## STATED TASK
Rename "screenshot" to "screen capture" in the stretch from the start of the entries through the line that contains "will tap(465, 553).", and give those lines again with nothing else changed.

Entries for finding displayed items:
** Begin **

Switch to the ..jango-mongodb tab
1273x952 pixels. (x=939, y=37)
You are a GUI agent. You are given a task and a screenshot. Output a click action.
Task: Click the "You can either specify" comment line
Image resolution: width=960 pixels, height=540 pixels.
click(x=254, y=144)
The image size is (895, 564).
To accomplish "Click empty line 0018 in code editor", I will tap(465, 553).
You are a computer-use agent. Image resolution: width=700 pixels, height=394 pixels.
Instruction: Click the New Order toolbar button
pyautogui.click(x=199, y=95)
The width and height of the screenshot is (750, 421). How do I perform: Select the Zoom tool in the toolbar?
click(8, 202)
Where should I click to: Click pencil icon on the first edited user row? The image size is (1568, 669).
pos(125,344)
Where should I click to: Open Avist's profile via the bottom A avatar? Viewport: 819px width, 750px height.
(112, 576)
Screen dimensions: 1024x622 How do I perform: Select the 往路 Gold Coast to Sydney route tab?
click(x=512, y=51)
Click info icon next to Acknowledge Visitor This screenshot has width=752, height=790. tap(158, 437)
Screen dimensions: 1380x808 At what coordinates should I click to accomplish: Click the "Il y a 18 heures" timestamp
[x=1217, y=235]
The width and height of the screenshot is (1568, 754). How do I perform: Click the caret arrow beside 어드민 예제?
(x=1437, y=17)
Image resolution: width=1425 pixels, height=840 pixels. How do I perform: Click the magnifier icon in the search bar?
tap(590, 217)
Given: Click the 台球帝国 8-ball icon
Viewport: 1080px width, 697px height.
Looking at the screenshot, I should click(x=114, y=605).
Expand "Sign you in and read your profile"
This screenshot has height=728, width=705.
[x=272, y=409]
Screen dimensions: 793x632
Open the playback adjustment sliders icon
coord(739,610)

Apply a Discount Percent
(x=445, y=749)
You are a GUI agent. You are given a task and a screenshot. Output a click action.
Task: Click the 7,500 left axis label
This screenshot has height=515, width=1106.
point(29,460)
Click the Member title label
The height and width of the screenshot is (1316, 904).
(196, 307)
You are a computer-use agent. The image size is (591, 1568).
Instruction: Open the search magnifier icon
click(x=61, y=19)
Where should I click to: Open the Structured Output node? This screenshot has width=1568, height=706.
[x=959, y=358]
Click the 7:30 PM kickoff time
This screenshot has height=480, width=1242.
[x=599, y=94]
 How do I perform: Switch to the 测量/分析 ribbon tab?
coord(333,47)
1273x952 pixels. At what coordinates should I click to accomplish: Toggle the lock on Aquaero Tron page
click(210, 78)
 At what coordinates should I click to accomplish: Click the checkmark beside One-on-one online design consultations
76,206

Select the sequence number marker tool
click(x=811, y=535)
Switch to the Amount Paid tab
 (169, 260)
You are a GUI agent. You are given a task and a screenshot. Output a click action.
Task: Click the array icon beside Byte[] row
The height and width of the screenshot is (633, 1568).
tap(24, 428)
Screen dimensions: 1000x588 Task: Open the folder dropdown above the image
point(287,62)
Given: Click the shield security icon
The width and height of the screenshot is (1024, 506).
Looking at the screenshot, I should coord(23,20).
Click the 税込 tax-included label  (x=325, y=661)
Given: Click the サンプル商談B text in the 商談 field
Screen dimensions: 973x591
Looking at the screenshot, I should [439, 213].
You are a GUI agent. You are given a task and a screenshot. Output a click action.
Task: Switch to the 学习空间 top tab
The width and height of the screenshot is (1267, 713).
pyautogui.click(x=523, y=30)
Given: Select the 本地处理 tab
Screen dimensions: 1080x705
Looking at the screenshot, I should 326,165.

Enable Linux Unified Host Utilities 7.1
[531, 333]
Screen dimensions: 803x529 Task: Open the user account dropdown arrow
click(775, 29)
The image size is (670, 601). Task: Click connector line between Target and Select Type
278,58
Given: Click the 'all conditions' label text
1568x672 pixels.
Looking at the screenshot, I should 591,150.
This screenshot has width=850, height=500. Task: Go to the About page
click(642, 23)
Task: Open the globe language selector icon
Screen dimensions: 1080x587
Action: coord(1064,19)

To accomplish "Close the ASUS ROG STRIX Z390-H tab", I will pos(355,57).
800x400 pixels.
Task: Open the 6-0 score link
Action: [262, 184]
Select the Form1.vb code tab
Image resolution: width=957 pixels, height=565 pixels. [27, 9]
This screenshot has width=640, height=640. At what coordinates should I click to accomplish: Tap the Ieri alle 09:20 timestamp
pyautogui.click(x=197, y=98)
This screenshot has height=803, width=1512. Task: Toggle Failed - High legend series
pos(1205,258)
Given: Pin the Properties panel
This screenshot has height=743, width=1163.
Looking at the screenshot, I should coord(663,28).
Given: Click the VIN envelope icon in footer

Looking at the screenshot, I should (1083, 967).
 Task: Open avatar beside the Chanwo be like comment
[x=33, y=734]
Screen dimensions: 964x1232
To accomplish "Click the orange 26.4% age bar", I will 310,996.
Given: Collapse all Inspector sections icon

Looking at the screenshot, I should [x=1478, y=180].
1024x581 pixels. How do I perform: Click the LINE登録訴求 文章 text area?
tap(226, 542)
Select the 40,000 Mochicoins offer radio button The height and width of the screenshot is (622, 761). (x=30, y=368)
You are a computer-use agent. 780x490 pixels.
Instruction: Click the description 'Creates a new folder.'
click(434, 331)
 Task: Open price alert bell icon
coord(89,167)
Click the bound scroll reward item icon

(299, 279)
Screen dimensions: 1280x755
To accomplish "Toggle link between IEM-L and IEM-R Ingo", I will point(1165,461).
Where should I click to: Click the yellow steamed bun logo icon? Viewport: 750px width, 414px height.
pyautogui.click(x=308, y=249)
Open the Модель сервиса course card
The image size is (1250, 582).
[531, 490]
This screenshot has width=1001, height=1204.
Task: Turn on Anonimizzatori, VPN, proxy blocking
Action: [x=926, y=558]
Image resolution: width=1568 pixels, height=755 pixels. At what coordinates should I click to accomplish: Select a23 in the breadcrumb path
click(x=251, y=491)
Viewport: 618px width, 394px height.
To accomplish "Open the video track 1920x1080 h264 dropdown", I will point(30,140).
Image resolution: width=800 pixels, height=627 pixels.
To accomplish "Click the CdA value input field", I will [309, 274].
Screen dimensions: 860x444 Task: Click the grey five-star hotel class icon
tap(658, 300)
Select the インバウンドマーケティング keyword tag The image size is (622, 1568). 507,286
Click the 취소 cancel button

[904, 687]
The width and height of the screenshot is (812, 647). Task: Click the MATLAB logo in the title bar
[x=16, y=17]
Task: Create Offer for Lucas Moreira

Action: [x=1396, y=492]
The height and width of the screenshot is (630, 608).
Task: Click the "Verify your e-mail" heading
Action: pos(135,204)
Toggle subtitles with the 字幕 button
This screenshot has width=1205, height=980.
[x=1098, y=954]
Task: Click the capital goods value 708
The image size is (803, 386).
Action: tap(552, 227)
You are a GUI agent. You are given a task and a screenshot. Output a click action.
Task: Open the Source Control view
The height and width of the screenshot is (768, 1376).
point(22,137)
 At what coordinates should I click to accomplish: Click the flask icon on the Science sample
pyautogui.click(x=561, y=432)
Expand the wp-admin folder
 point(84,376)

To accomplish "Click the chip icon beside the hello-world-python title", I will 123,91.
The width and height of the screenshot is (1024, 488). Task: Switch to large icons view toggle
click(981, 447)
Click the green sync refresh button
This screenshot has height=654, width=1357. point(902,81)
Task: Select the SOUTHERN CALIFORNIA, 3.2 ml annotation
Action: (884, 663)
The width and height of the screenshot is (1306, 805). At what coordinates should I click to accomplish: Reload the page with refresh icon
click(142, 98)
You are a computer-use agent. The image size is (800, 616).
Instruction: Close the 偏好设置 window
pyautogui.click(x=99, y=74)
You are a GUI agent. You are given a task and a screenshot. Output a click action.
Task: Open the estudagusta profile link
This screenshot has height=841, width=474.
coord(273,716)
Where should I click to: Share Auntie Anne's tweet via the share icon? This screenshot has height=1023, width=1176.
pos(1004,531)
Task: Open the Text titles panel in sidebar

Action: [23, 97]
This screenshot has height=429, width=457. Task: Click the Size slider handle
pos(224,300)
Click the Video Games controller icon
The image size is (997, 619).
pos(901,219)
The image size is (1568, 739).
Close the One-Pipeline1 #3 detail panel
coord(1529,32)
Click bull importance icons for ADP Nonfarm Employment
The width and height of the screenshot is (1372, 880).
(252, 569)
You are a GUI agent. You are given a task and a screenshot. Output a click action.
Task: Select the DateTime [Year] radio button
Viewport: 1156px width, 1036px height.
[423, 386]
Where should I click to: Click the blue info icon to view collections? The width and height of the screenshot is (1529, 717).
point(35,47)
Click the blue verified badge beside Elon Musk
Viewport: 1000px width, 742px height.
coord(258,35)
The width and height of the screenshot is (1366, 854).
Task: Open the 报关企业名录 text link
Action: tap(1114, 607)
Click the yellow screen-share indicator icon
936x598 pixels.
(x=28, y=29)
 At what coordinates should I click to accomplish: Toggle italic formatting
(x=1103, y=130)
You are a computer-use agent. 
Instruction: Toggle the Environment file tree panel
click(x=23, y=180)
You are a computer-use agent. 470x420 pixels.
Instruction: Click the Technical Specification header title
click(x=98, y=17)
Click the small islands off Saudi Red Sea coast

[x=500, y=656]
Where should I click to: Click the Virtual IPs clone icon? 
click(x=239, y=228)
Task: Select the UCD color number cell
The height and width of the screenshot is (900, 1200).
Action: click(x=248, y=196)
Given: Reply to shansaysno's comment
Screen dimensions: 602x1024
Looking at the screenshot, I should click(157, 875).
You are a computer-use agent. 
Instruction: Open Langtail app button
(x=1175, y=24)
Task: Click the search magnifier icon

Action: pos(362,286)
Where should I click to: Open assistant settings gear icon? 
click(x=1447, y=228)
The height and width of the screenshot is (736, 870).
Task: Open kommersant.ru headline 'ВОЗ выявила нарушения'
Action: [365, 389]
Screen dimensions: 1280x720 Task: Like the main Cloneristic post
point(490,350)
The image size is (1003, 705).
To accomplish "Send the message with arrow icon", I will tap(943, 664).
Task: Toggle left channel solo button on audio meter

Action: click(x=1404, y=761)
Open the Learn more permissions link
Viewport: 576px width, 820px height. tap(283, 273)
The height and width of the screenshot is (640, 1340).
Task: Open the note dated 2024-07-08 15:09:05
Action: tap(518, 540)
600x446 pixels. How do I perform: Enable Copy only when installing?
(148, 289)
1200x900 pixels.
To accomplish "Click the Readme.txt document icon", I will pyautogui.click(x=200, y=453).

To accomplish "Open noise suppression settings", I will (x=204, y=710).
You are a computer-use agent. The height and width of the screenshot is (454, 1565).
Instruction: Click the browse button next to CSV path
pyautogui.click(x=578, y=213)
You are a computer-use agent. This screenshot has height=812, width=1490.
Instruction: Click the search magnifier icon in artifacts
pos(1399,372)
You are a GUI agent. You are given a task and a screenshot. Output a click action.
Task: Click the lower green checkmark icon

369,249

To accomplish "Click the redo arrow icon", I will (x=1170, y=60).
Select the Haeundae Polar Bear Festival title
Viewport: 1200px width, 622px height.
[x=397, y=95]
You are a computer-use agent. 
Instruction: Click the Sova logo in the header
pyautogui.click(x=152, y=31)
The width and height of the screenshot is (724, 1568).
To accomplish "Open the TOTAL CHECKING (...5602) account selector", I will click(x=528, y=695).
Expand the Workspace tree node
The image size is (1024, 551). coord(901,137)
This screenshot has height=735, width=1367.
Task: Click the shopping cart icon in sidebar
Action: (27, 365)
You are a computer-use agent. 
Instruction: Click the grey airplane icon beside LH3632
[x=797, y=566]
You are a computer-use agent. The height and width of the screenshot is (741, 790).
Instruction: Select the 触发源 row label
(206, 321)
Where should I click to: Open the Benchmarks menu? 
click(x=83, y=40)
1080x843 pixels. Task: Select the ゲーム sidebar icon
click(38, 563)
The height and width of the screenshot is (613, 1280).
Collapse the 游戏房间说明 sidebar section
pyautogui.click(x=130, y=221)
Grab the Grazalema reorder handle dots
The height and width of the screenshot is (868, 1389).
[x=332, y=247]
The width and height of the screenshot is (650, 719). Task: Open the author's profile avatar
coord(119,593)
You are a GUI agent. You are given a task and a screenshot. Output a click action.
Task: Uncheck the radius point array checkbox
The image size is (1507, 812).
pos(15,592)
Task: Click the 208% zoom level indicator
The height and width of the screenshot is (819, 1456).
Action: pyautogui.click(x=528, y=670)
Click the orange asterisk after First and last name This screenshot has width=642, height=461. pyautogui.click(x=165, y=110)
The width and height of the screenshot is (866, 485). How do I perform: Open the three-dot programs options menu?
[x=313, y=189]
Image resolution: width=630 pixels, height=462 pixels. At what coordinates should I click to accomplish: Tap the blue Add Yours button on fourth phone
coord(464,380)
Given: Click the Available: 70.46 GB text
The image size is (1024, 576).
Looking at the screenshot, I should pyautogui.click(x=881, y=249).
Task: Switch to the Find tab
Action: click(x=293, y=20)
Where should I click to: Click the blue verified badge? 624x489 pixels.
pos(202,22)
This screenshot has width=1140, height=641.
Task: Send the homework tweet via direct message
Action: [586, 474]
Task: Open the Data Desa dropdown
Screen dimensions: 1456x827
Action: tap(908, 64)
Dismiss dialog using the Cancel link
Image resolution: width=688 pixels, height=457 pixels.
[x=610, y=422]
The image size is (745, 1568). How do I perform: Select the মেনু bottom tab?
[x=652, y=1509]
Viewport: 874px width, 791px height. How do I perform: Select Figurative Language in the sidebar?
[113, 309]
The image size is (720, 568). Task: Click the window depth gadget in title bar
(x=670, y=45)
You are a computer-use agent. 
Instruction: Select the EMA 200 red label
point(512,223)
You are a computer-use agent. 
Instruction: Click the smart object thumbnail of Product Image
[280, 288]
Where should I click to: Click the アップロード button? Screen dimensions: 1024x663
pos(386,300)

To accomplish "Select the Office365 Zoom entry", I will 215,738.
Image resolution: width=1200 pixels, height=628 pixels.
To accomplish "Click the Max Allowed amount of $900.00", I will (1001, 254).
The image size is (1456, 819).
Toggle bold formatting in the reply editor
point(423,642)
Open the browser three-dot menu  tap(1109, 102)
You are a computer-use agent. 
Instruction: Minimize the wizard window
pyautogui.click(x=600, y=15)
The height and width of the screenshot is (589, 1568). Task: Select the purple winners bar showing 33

** End **

## OUTPUT FOR THIS TASK
Switch to the ..jango-mongodb tab
1273x952 pixels. (x=939, y=37)
You are a GUI agent. You are given a task and a screen capture. Output a click action.
Task: Click the "You can either specify" comment line
Image resolution: width=960 pixels, height=540 pixels.
click(x=254, y=144)
The image size is (895, 564).
To accomplish "Click empty line 0018 in code editor", I will tap(465, 553).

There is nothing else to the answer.